The 62 year old is being monitored by his personal doctor and specialists from the Princess Grace Hospital, named after his mother Grace Kelly, and a spokesperson for the Royal Palace confirmed that his condition is “not worrying at all.”
Storm clouds hover over Monaco’s main Port Hercule (taken during a non-race weekend visit last October)
To date the Principality of Monaco has suffered only a very small number of confirmed cases of coronavirus, although as a percentage of its less than 40,000 population the infection rate is far higher than is officially the case in the UK. The official statement requested assistance from all those domiciled in the renowned tax haven, saying “His Serene Highness urges the people of Monaco to respect the measures of confinement and to limit contact with others to a minimum, as only the strict observance of these confinement measures will make it possible to stop the spread of the coronavirus.”
There will be no feverish activity in Monaco’s temporary pit complex this year
The Automobile Club de Monaco (the organisers of the annual jewel in Formula 1’s crown) had initially agreed to a postponement of this year’s event scheduled to run from 21-24 May, but subsequently released a statement advising that it would have to be cancelled as it was “no longer tenable.” Apart from potential issues regarding appropriate alternative dates, there were concerns about the availability of the workforce required to prepare the temporary circuit and grandstands as well as the significant number of local volunteers who make the event run so smoothly come the race weekend.

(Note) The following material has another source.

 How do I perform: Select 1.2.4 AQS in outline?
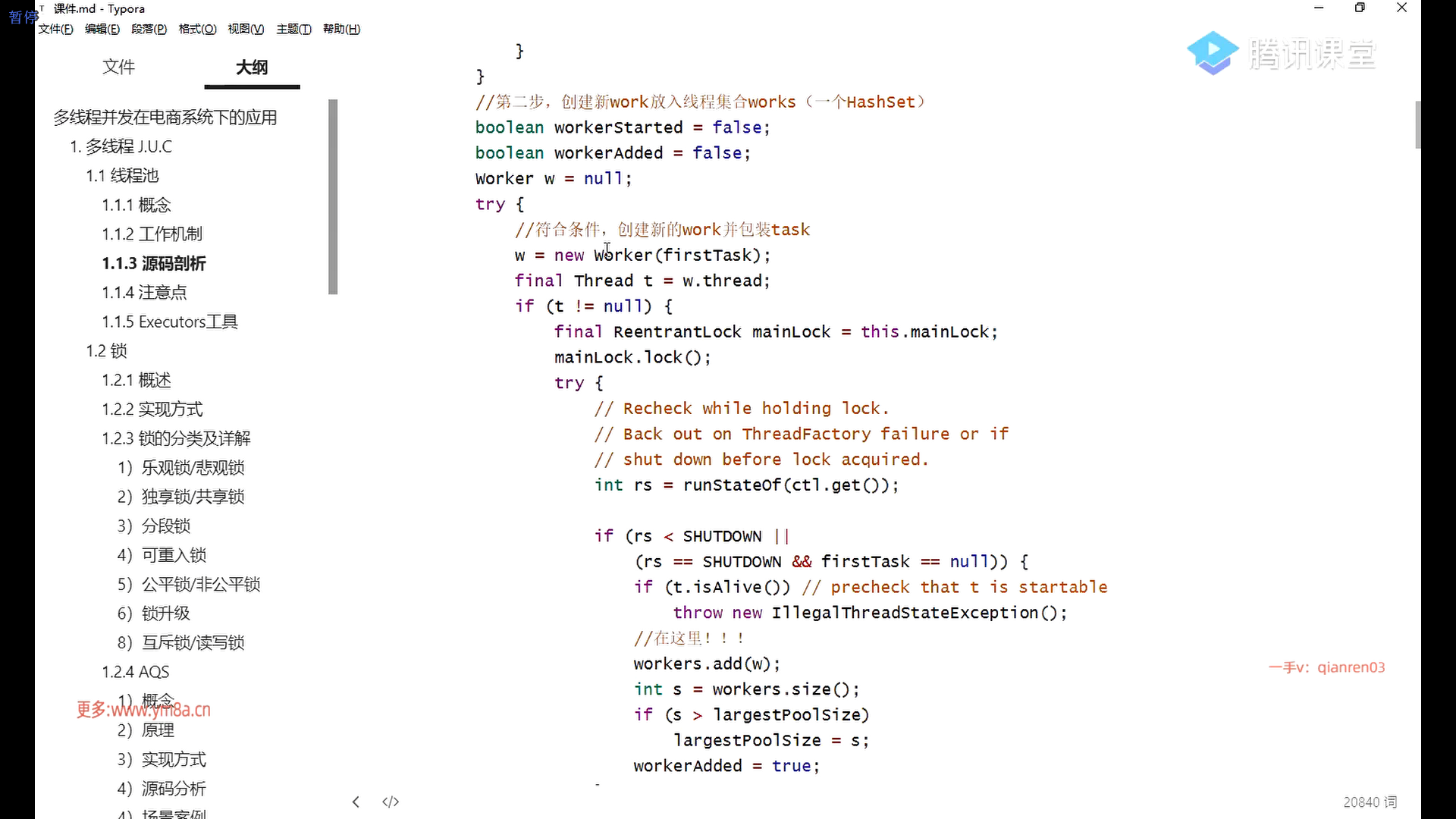coord(136,672)
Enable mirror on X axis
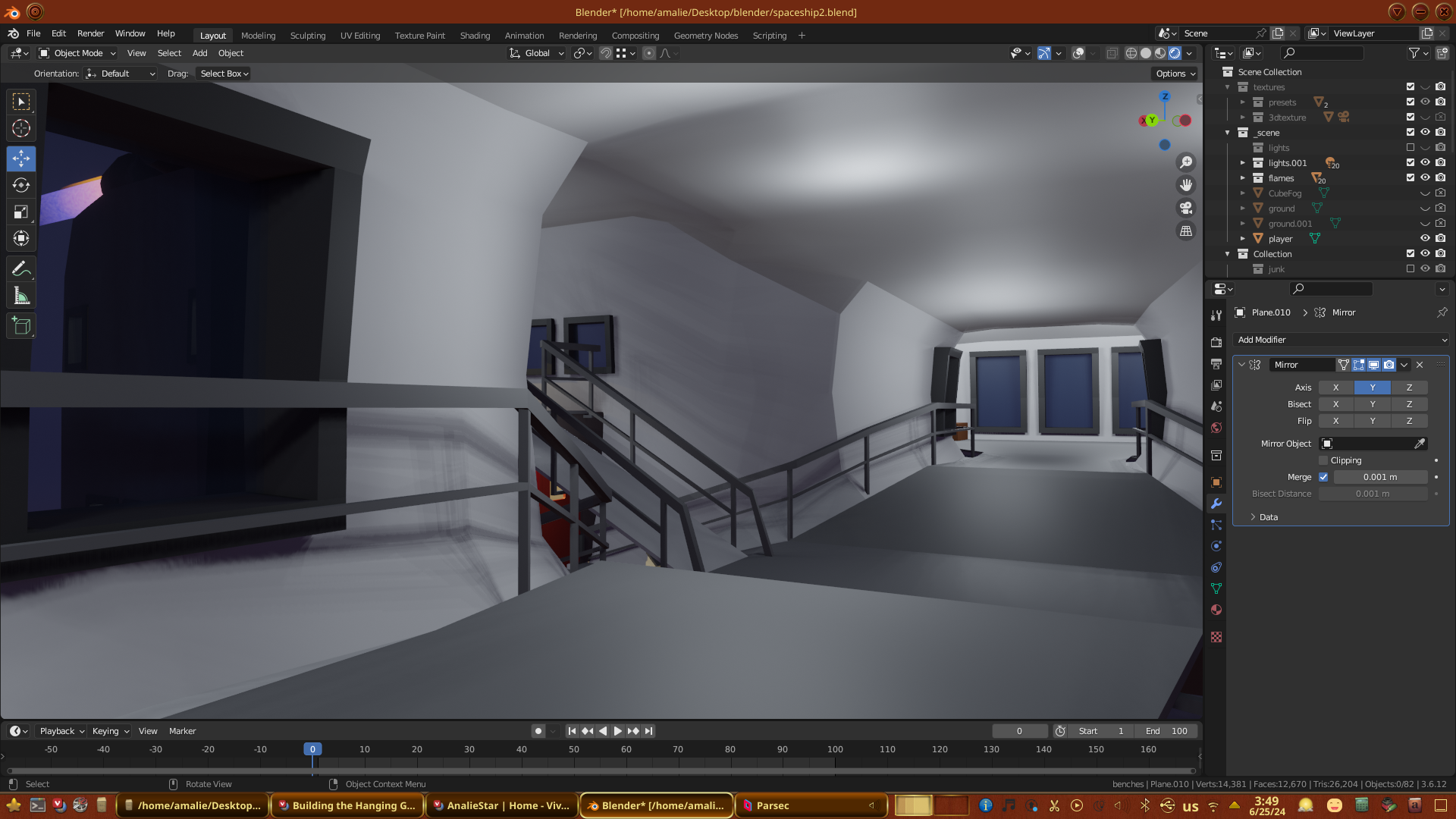1456x819 pixels. tap(1335, 388)
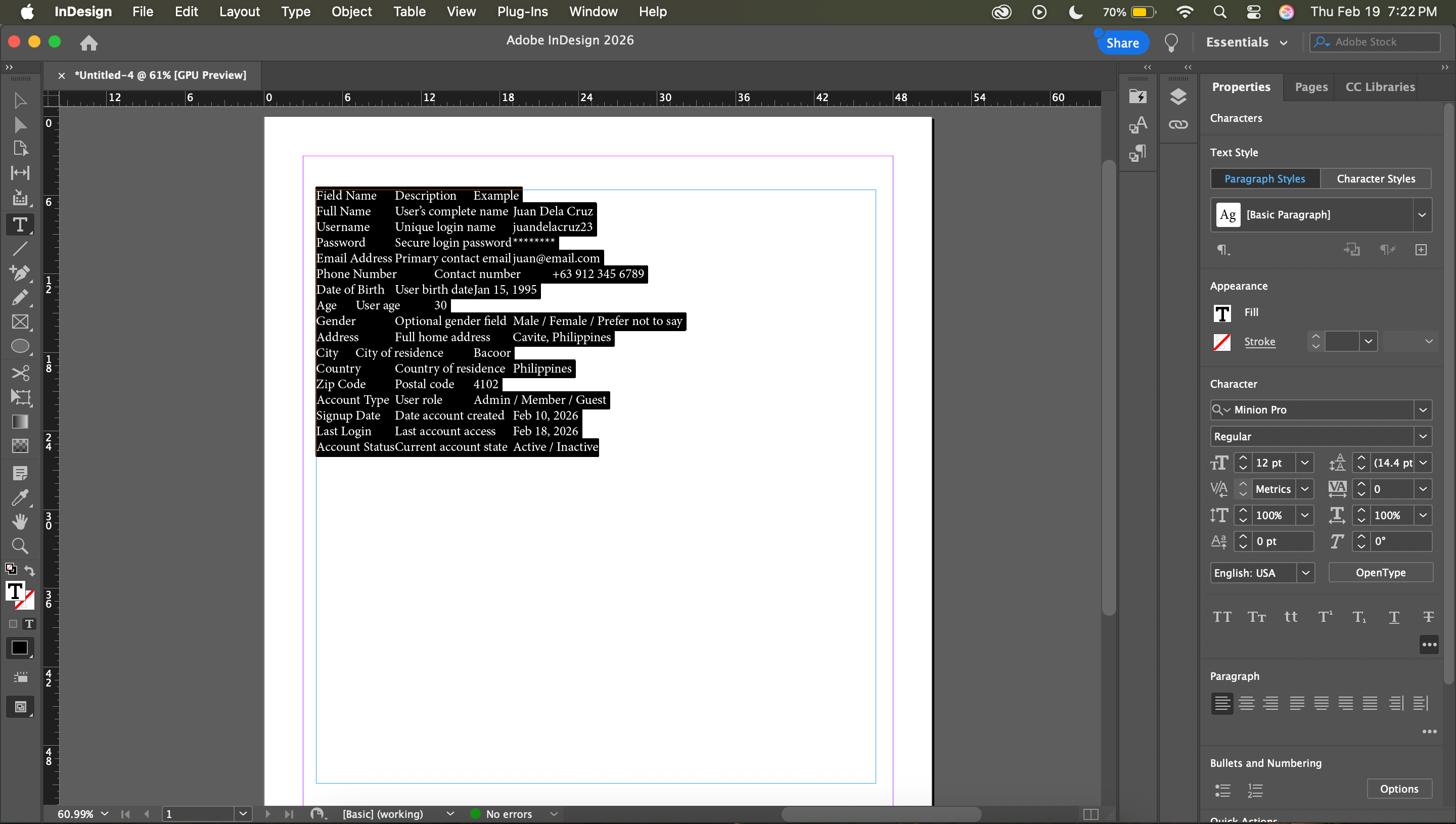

As a result this year’s 78th Grand Prix de Monaco Formula 1 and also the 12th Grand Prix de Monaco Historique, which was due to take place a fortnight earlier, will not happen. A shame as the Monaco events are loved by so many fans around the world, including your Formula 1 correspondent, but we are facing far more challenging times on so many fronts and with luck we can all look forward to the streets of Monaco reverberating to the sounds of racing machinery again come 2021.